Maybe there's a middle ground between rebuilding the buffer from scratch and storing the entire buffer, but the logic is a bit complicated and takes time to implement.

definitely, and it would also make things even harder to understand to users

yzhangcs commented 4 months ago

@lhoestq

Loading from disk is a good option for this (although it's not always possible to serialize the content of the buffer, in that case the buffer would restart empty and we can show a warning). The state_dict() would be part of the training state_dict that is saved to disk along with the model and optimizer anyway. Cc @muellerzr from that worked on storing training state_dicts for the accelerate lib, in case you have an opinion. I also feel like it is simpler and more intuitive to users. It doesn't require to explain why we need to stream a lot of data just to recover a buffer.

Yea, agree with you. But here's the thing: saving buffers as state dict can get pretty tricky.
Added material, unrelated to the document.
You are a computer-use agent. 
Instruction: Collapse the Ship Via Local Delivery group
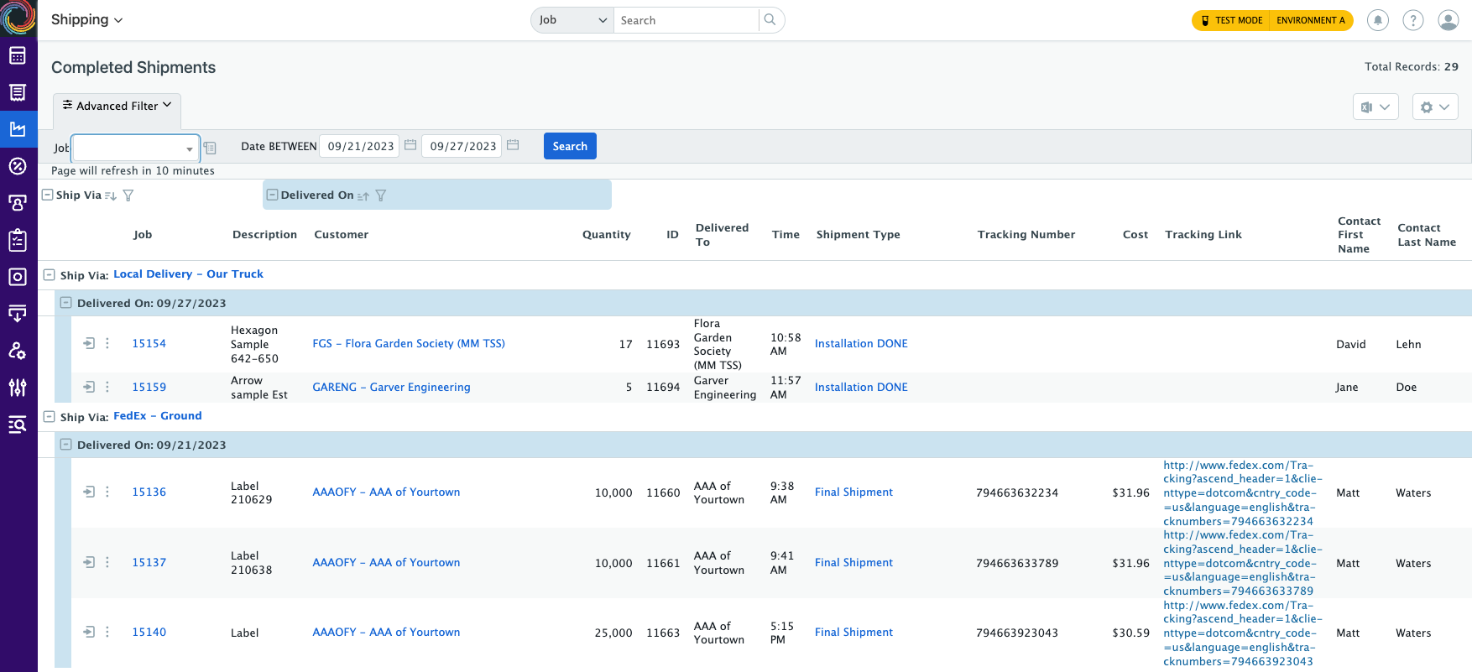tap(50, 274)
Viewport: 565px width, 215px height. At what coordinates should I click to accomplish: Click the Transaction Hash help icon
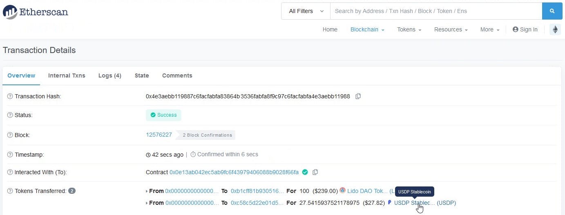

When it comes to tokenized text data, working with multi-worker shuffle can take around x hundreds GB of memories in my case. That's just not feasible for most machine envs out there, and can be more severe for audio/video data.

Also, serializing the buffer does take a major toll on performance, and in my experience, I've had to lean heavily on numpy/torch tensor operations to manage those tokenized text data efficiently, which isn't easily transferable to other scenarios—it's kind of a custom fix that works for now, but it's not a one-size-fits-all solution. So, for me it's not that ideal to directly serialize the buffer content with those limitations.

lhoestq commented 4 months ago

When it comes to tokenized text data, working with multi-worker shuffle can taken around x hundreds GB memories in my case.

it's kinda close to the size of a model + optimizer no ?

Anyway that makes sense and adding the feature to recover a buffer shuffle (at least as an opt-in for now, we can decide on the default later based on users feedback and experience).

Are you ok with adding buffer_resuming_mode= to .shuffle() to enable buffer recovering using your method with buffer_resuming_mode="recover_from_source" ? (feel free to suggest other names for the parameter and value)

yzhangcs commented 4 months ago

@lhoestq

Are you ok with adding buffer_resuming_mode= to .shuffle() to enable buffer recovering using your method with buffer_resuming_mode="recover_from_source" ? (feel free to suggest other names for the parameter and value)

Of course, appreciate your feedbacks.